Atlanta Olympic officials are counting on worldwide enthusiasm - and a worldwide sales pitch - for Games souvenirs to generate $75 million toward the cost of staging the $1.58 billion event.
"This is the one area where a spectator can become a participant," Robert Hollander, head of licensing for the Atlanta Games, said last week in announcing an expansion of the marketing of souvenirs. "Buying something makes you feel like part of the Games."
Stores in Atlanta have carried Olympic souvenirs for several years, but now, just in time for the Christmas shopping season, the products are going to the rest of the United States and several other countries.
About 110 companies have won permission to plaster the Olympic logo on clothing, toys, gourmet food, sports equipment and other products.
Each sale means a royalty for the Atlanta Committee for the Olympic Games. The companies licensed to use the logo have guaranteed ACOG $60 million in royalties, and ACOG hopes a massive marketing effort will boost that figure to $75 million.
The sales strategy: "While not everyone can have a medal, just about everybody can own a little piece of the Olympic Games," Hollander said.
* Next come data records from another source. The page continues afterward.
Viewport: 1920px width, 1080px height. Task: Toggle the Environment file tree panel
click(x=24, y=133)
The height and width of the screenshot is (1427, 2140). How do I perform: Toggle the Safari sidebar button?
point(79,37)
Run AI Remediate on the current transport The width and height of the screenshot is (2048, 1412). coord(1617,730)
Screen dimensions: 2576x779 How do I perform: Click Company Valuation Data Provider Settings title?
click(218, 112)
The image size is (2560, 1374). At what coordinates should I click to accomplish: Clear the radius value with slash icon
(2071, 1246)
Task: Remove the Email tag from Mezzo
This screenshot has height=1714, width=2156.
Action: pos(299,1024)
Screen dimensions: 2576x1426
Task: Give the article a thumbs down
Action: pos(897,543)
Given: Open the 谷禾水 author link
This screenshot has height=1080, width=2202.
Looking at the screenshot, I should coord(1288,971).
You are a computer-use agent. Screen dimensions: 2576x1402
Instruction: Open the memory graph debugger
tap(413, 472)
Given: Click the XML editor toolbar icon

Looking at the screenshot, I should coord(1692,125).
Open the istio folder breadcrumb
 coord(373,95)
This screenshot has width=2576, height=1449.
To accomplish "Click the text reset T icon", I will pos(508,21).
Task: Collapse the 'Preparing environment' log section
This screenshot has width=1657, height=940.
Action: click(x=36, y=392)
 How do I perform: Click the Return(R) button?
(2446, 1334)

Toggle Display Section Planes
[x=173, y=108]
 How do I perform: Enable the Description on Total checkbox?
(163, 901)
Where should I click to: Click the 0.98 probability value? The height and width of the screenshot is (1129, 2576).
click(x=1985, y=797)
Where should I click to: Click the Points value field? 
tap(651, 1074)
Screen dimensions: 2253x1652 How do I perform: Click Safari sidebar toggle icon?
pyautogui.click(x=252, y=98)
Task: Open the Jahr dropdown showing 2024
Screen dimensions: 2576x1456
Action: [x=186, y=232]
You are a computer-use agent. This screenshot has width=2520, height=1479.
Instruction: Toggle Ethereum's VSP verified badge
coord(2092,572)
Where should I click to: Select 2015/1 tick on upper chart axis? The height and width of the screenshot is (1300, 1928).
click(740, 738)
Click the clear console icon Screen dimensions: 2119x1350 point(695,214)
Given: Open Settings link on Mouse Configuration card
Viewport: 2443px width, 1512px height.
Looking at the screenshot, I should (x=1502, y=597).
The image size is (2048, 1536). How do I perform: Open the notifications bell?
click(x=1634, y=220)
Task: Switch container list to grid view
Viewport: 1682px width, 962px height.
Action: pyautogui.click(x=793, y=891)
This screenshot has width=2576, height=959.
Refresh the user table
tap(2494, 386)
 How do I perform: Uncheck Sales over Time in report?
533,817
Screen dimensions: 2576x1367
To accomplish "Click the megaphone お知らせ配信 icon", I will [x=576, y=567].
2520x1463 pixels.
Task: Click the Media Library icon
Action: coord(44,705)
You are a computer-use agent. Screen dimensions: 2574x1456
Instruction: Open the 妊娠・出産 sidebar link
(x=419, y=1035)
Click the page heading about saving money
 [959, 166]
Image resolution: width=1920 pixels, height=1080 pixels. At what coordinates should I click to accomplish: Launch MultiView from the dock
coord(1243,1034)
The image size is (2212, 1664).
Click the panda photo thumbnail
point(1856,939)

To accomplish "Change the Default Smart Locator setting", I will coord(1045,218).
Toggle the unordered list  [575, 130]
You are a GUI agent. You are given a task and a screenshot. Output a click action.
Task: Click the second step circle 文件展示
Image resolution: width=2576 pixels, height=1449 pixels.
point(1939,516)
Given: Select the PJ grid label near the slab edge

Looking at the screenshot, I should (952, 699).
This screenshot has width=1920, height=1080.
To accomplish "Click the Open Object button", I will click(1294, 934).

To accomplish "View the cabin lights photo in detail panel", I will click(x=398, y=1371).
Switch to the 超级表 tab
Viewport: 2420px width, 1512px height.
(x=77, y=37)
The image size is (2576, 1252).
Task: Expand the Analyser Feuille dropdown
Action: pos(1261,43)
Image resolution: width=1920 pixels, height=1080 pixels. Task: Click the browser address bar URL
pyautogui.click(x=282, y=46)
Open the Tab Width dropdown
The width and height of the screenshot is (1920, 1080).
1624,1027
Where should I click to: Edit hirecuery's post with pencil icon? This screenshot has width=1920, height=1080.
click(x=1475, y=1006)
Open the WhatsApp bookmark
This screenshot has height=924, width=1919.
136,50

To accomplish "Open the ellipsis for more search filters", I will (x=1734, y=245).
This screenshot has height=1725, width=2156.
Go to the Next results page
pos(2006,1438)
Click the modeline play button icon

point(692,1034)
ACOG needs strong sales of souvenirs to make up the $100 million it still lacks to fund the '96 Games.
"You're going to see (Olympic products) in almost every store in the United States between holiday season 1995 and the first of 1996," Hollander said.
In addition to the T-shirts, pins and caps, the line of Olympic merchandise includes beer steins, umbrellas, cocktail napkins, bottled water, briefcases, tins of gourmet biscuits. Prices are set by each store.
An entire line of products is built around Izzy, the fuzzy, blue mascot of the Games: dolls, key chains, basketballs, footballs, playing cards and figurines.
And ACOG officials hope the sight of a larger-than-life Izzy floating down New York's Fifth Avenue again during this year's Macy's Thanksgiving Day Parade will send fans running to stores.
The Olympic clothing items will generate about 60 percent of the sales, but Hollander believes slapping an Olympic logo on bottles of Vidalia-onion salad dressing or salsa also will draw buyers.